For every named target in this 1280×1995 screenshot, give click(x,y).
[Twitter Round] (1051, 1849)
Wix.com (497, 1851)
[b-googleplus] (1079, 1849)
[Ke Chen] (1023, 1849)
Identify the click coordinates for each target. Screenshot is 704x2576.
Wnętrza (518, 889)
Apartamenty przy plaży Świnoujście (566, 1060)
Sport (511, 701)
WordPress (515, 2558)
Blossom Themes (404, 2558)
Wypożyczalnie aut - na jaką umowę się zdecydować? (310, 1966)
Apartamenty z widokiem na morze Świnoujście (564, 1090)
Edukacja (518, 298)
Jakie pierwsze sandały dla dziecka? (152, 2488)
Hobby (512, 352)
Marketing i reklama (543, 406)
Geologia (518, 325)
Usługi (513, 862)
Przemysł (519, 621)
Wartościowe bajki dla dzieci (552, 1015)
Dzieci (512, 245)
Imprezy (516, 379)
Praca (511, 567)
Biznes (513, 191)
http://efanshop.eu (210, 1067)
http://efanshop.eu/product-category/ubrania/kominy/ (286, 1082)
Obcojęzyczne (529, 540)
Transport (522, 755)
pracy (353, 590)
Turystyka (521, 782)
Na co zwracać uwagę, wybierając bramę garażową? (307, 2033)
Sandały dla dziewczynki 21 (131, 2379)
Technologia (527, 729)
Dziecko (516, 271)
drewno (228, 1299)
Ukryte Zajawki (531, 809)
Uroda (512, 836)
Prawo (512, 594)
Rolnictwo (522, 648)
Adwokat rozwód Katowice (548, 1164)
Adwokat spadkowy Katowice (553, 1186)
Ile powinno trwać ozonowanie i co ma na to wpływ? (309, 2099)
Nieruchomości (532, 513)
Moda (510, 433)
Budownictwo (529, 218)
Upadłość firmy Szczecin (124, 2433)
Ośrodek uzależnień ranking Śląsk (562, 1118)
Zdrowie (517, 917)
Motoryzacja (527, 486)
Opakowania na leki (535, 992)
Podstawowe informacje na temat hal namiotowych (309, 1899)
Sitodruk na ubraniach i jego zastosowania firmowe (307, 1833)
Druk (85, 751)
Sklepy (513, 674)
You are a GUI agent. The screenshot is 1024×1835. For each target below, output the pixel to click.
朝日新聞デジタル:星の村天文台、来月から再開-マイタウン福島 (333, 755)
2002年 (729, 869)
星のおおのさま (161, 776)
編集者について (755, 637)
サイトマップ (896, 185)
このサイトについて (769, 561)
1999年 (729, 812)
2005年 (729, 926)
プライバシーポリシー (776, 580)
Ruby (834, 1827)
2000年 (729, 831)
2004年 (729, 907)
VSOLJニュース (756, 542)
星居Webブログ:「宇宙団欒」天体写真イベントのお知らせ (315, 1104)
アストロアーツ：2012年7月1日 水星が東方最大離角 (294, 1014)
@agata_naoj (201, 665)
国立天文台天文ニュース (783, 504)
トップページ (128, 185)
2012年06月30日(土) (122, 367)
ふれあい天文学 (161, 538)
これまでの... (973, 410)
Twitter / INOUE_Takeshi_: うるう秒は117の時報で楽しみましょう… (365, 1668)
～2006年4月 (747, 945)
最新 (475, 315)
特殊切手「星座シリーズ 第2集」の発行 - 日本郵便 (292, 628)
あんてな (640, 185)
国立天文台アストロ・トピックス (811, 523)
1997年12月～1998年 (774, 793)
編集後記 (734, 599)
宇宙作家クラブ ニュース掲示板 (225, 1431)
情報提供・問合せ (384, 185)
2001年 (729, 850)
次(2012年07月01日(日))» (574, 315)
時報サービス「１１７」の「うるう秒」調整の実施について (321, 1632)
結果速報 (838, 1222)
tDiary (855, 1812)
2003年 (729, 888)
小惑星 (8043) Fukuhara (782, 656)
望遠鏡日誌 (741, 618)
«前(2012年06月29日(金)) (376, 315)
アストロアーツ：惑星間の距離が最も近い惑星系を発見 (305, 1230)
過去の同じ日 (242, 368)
--
- Assigned task: Please transcribe the entire listing precisely.

- Your solution:
For every named target in this 1280×1995 screenshot, give click(x,y).
[Twitter Round] (1051, 1849)
Wix.com (497, 1851)
[b-googleplus] (1079, 1849)
[Ke Chen] (1023, 1849)
Identify the click coordinates for each target. Screenshot is 704x2576.
Wnętrza (518, 889)
Apartamenty przy plaży Świnoujście (566, 1060)
Sport (511, 701)
WordPress (515, 2558)
Blossom Themes (404, 2558)
Wypożyczalnie aut - na jaką umowę się zdecydować? (310, 1966)
Apartamenty z widokiem na morze Świnoujście (564, 1090)
Edukacja (518, 298)
Jakie pierwsze sandały dla dziecka? (152, 2488)
Hobby (512, 352)
Marketing i reklama (543, 406)
Geologia (518, 325)
Usługi (513, 862)
Przemysł (519, 621)
Wartościowe bajki dla dzieci (552, 1015)
Dzieci (512, 245)
Imprezy (516, 379)
Praca (511, 567)
Biznes (513, 191)
http://efanshop.eu (210, 1067)
http://efanshop.eu/product-category/ubrania/kominy/ (286, 1082)
Obcojęzyczne (529, 540)
Transport (522, 755)
pracy (353, 590)
Turystyka (521, 782)
Na co zwracać uwagę, wybierając bramę garażową? (307, 2033)
Sandały dla dziewczynki 21 (131, 2379)
Technologia (527, 729)
Dziecko (516, 271)
drewno (228, 1299)
Ukryte Zajawki (531, 809)
Uroda (512, 836)
Prawo (512, 594)
Rolnictwo (522, 648)
Adwokat rozwód Katowice (548, 1164)
Adwokat spadkowy Katowice (553, 1186)
Ile powinno trwać ozonowanie i co ma na to wpływ? (309, 2099)
Nieruchomości (532, 513)
Moda (510, 433)
Budownictwo (529, 218)
Upadłość firmy Szczecin (124, 2433)
Ośrodek uzależnień ranking Śląsk (562, 1118)
Zdrowie (517, 917)
Motoryzacja (527, 486)
Opakowania na leki (535, 992)
Podstawowe informacje na temat hal namiotowych (309, 1899)
Sitodruk na ubraniach i jego zastosowania firmowe (307, 1833)
Druk (85, 751)
Sklepy (513, 674)
You are a GUI agent. The screenshot is 1024×1835. For each target below, output the pixel to click.
朝日新聞デジタル:星の村天文台、来月から再開-マイタウン福島 (333, 755)
2002年 (729, 869)
星のおおのさま (161, 776)
編集者について (755, 637)
サイトマップ (896, 185)
このサイトについて (769, 561)
1999年 (729, 812)
2005年 (729, 926)
プライバシーポリシー (776, 580)
Ruby (834, 1827)
2000年 (729, 831)
2004年 (729, 907)
VSOLJニュース (756, 542)
星居Webブログ:「宇宙団欒」天体写真イベントのお知らせ (315, 1104)
アストロアーツ：2012年7月1日 水星が東方最大離角 (294, 1014)
@agata_naoj (201, 665)
国立天文台天文ニュース (783, 504)
トップページ (128, 185)
2012年06月30日(土) (122, 367)
ふれあい天文学 (161, 538)
これまでの... (973, 410)
Twitter / INOUE_Takeshi_: うるう秒は117の時報で楽しみましょう… (365, 1668)
～2006年4月 (747, 945)
最新 (475, 315)
特殊切手「星座シリーズ 第2集」の発行 - 日本郵便 (292, 628)
あんてな (640, 185)
国立天文台アストロ・トピックス (811, 523)
1997年12月～1998年 (774, 793)
編集後記 (734, 599)
宇宙作家クラブ ニュース掲示板 (225, 1431)
情報提供・問合せ (384, 185)
2001年 (729, 850)
次(2012年07月01日(日))» (574, 315)
時報サービス「１１７」の「うるう秒」調整の実施について (321, 1632)
結果速報 (838, 1222)
tDiary (855, 1812)
2003年 (729, 888)
小惑星 (8043) Fukuhara (782, 656)
望遠鏡日誌 (741, 618)
«前(2012年06月29日(金)) (376, 315)
アストロアーツ：惑星間の距離が最も近い惑星系を発見 (305, 1230)
過去の同じ日 (242, 368)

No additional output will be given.